# Énoncé écrit 1
Répondez aux questions suivantes d'après l'extrait sur le roman Bientôt les vivants.
(a) En quelle année a lieu l'événement tragique qui ouvre le livre ?
(b) À quel poste Brahim vient-il d'être nommé ?
(c) Quel niveau de la villa est réservé à Hicham ?
# Énoncé écrit 2
Poursuivez s'il vous plaît l'extrait sur le roman Bientôt les vivants à partir de sa dernière phrase.

# Extrait de page

=-=-=

Avec Bientôt les vivants, son second roman, Amina Damerdji aborde un sujet fort, mais extrêmement douloureux, les années noires de l’Algérie, au cours desquelles le mouvement islamiste a manifesté sa puissance grandissante. Le livre s’ouvre sur un événement tragique, en 1997, auquel assistent deux cousines, Maya et Selma, puis ménage un long flash-back qui nous ramène près de dix ans auparavant. Le récit redevient linéaire, pour aboutir au point de départ du récit, et permettre au lecteur de comprendre la signification des faits terribles auxquels il lui a été donné d’assister.

Une famille de la bourgeoisie algérienne

Le roman nous fait pénétrer dans l’intimité d’une famille algérienne, qui habite une ancienne villa de colon. Le père, Brahim, vient d’être nommé chef du service de pédiatrie de l’hôpital de Baïnem. Son épouse Zyneb, femme au foyer, ne s’entend pas très bien avec Mima, sa belle-mère, qui vit au premier étage (le couple et sa fille, Selma, une lycéenne, qui adore l’équitation, vit au second). Le rez-de-chaussée est réservé à Hicham, le frère de Brahim, traumatisé par la mort de son père, qui a fini péniblement ses études d’avocat et ne travaille pas.

=-=-=

# Données affichées
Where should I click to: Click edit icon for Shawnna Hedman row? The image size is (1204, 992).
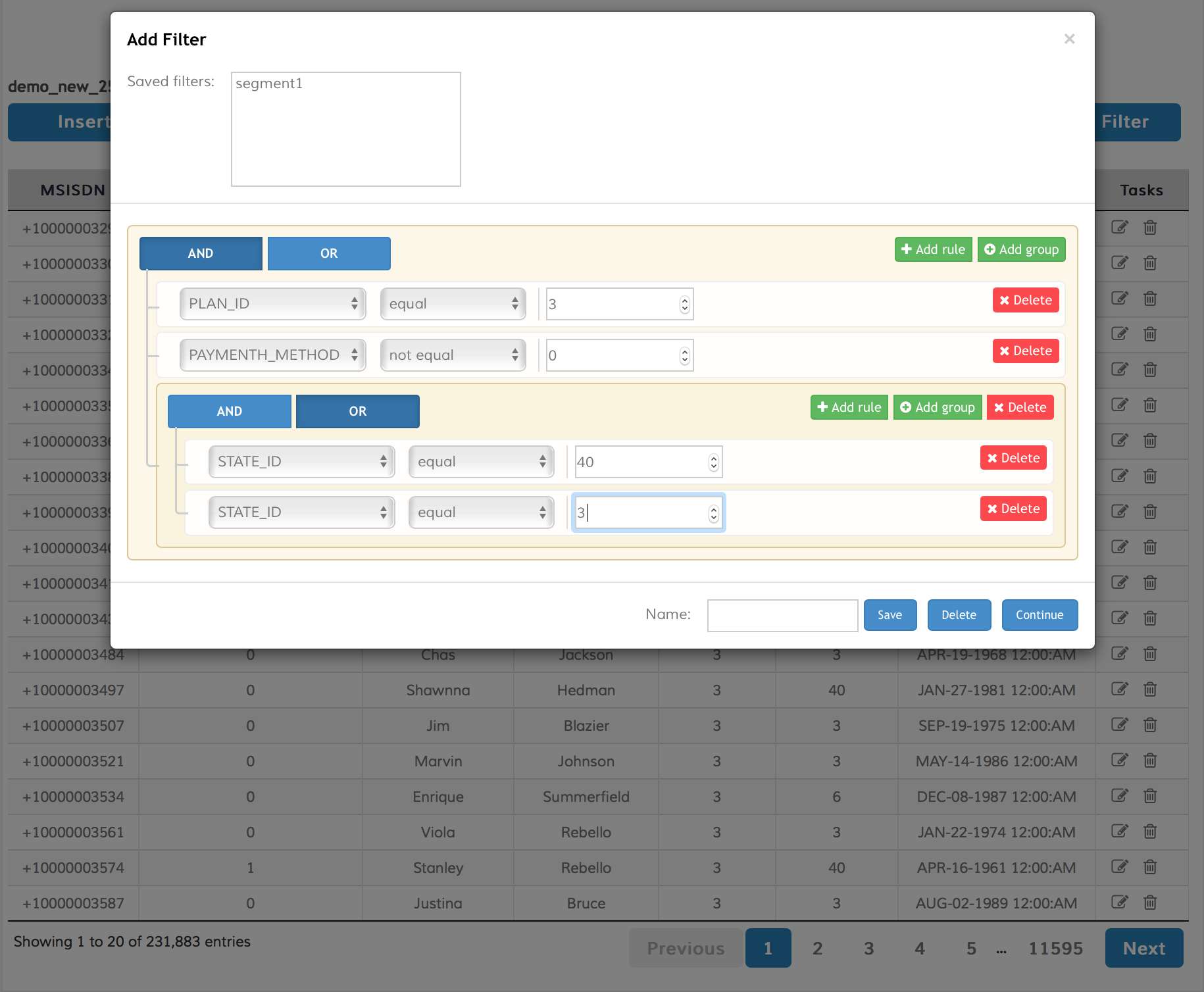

=-=-=

# Réponse rédigée 1
(a) En 1997.
(b) Il vient d'être nommé chef du service de pédiatrie de l'hôpital de Baïnem.
(c) Le rez-de-chaussée.

# Réponse rédigée 2
Quant au père de Maya, Charef Hakkar, il incarne la réussite sociale et financière. Sa famille vit à Alger dans un ancien palais ottoman réaménagé avec le confort moderne. Il étale sa richesse en comblant sa famille de cadeaux, et vit dans la crainte que Souad, sa jeune et séduisante épouse, ne le quitte. Derrière cette apparence brillante, qui suscite la jalousie de son cousin, se cache une personnalité tourmentée, doutant encore de soi.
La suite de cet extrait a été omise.